Could you set down exactly the lines of the data below, starting at the one that holds "Viewport: 1200px width, 1085px height." and ending at the one that holds "Run the 诊断(G) diagnose button", both included, and only those?
━━━ INPUT
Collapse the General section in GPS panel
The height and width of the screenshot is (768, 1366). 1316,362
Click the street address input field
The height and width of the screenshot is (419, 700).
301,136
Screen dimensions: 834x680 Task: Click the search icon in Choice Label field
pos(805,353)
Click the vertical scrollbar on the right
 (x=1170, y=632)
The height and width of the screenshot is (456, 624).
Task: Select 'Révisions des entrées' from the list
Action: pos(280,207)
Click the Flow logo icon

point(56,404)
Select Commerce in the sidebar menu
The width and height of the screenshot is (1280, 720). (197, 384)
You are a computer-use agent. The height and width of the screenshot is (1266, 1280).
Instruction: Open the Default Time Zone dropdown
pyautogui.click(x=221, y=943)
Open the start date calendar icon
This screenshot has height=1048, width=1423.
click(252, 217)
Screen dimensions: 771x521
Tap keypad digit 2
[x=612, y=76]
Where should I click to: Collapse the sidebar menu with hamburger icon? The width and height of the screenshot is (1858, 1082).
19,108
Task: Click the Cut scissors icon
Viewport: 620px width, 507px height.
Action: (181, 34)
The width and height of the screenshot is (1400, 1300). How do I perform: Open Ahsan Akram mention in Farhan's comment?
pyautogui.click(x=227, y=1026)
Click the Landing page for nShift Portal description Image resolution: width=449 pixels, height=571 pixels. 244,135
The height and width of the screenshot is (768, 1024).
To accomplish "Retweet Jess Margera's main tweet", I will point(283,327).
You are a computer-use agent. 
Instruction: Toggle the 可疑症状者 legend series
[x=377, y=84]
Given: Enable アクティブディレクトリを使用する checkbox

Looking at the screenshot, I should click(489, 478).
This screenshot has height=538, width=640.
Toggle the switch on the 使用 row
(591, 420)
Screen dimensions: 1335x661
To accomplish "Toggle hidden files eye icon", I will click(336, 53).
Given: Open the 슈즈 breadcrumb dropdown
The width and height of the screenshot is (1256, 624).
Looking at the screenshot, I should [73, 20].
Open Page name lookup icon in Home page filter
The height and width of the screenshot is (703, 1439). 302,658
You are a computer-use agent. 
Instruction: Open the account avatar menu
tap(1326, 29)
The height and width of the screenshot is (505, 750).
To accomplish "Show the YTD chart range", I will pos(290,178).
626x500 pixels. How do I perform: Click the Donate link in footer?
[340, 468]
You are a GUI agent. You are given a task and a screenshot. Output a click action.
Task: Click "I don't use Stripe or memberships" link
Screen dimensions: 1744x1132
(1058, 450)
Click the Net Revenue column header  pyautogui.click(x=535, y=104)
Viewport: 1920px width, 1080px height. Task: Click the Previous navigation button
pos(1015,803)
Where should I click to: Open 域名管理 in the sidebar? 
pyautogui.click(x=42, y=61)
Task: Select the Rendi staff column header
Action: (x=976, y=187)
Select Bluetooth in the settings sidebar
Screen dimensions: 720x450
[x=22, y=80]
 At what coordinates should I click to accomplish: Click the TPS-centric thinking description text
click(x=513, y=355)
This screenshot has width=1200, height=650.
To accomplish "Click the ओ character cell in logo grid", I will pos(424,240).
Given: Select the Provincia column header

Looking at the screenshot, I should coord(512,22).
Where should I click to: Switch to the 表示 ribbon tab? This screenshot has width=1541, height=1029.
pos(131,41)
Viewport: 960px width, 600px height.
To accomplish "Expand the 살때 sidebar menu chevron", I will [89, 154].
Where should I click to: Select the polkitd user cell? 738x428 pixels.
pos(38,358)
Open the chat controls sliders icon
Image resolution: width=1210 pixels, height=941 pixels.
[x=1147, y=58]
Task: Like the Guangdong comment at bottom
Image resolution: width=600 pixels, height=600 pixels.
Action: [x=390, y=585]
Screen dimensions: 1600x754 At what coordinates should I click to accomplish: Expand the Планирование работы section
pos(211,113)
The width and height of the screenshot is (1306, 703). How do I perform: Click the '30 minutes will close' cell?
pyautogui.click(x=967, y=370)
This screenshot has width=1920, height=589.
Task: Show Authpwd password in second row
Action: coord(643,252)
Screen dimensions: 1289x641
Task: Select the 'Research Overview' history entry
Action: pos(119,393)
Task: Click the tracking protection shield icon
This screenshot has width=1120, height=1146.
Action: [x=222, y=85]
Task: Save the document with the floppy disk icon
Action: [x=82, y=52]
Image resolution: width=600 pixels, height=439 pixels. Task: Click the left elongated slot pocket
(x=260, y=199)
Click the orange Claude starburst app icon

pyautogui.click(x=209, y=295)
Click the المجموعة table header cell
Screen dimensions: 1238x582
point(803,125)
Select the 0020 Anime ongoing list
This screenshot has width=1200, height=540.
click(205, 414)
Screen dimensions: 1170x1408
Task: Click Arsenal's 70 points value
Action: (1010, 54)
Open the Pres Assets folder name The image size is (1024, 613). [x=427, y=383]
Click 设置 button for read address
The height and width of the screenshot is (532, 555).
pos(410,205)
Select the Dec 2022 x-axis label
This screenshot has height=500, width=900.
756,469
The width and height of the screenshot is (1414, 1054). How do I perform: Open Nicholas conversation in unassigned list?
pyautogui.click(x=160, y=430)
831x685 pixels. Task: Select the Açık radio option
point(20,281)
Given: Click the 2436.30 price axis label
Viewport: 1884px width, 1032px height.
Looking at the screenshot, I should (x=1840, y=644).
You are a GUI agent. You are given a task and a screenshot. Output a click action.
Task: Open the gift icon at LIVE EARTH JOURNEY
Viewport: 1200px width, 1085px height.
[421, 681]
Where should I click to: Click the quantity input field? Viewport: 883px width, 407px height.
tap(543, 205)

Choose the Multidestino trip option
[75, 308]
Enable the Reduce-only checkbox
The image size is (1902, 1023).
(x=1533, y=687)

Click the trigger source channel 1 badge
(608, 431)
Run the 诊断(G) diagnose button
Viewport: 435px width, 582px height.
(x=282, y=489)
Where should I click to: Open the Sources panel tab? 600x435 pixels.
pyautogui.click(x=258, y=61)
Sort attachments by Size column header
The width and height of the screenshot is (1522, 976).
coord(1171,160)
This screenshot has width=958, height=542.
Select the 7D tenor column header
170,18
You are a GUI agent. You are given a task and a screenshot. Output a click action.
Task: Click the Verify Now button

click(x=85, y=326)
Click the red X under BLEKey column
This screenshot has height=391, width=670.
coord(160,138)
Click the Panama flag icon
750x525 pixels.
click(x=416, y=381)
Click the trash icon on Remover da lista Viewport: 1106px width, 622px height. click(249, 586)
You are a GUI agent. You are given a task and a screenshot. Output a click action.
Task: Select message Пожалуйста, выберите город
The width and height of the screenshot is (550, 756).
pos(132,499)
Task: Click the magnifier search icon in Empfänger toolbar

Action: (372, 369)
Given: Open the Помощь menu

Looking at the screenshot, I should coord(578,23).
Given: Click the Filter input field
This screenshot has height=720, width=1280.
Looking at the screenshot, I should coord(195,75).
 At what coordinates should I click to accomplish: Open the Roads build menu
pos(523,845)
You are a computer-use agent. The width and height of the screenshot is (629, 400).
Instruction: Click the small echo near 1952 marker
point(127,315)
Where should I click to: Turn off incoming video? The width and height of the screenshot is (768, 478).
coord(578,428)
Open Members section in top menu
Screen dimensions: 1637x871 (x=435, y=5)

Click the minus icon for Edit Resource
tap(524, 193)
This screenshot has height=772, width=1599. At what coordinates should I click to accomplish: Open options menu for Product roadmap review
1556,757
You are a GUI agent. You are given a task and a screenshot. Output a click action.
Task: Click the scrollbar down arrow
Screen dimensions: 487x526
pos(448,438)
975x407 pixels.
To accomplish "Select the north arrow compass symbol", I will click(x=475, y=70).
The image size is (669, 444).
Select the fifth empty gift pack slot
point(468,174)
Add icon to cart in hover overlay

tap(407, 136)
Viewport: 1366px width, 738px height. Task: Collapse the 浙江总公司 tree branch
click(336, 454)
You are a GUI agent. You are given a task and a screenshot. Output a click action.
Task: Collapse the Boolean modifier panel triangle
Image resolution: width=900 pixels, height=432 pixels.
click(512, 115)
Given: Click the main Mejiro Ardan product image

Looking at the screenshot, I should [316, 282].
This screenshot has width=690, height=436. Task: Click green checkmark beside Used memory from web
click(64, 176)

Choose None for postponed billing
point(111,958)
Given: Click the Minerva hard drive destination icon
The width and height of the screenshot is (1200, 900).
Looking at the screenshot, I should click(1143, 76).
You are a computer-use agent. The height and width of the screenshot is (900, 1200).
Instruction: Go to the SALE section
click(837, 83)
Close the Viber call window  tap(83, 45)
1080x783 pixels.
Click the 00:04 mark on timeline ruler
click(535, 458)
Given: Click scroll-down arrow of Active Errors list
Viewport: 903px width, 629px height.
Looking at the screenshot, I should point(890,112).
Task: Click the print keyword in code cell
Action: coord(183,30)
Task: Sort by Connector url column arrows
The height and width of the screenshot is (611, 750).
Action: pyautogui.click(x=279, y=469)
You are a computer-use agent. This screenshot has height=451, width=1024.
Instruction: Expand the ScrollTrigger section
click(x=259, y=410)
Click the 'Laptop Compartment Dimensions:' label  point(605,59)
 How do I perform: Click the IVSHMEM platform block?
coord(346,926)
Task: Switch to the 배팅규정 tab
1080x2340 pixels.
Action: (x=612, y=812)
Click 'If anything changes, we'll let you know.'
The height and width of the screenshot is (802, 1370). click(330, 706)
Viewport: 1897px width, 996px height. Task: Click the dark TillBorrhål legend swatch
━━━━━━
▶ **RESULT OF THE EXERCISE**
Viewport: 1200px width, 1085px height.
[421, 681]
Where should I click to: Click the quantity input field? Viewport: 883px width, 407px height.
tap(543, 205)

Choose the Multidestino trip option
[75, 308]
Enable the Reduce-only checkbox
The image size is (1902, 1023).
(x=1533, y=687)

Click the trigger source channel 1 badge
(608, 431)
Run the 诊断(G) diagnose button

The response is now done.